歩行中につかまって身体を支えられるため、下肢筋力やバランス機能が低下した高齢者でも安定した移動が可能になる。転倒予防における代表的な環境調整で、介護保険の住宅改修でも最も多く行われる項目。
-
× 3. 夜間は廊下の照明を消す。
高齢者は視力・明暗順応ともに低下しているため、暗所では足元が見えず転倒リスクが跳ね上がる。夜間は足元灯・常夜灯・人感センサー照明で最低限の明るさを確保するのが原則。
-
× 4. 椅子にキャスターをつける。
キャスター付きの椅子は立ち座りの際に滑って動いてしまい、体重を預けた瞬間に椅子が後ろへ逃げて転倒を招く。高齢者の椅子は安定した4脚で、できれば肘掛け付きが望ましい。
転倒リスク要因は『内的要因』と『外的要因』に分類される。

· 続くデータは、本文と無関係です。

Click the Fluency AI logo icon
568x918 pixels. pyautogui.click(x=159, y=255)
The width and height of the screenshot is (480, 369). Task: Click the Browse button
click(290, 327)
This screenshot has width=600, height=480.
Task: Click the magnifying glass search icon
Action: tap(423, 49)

内的要因には加齢変化(筋力低下・バランス低下・視力低下)・疾患(脳卒中後遺症、パーキンソン病、認知症)・多剤併用(特に睡眠薬・降圧薬・抗精神病薬)が、外的要因には段差・滑りやすい床・不十分な照明・不適切な履物・散らかった動線などがある。看護師は両側面からアセスメントし、介護保険を活用した住宅改修(手すり設置・段差解消・滑り止め・引き戸への変更・洋式便器への交換)も提案できるよう、制度の概要も押さえておきたい。なお、日本では転倒・転落による死亡が不慮の事故死の主要因となっており、公衆衛生上も重要な課題である。
高齢者の転倒予防における環境調整の基本原則(段差解消・手すり設置・照明確保・安定した座面)を問う。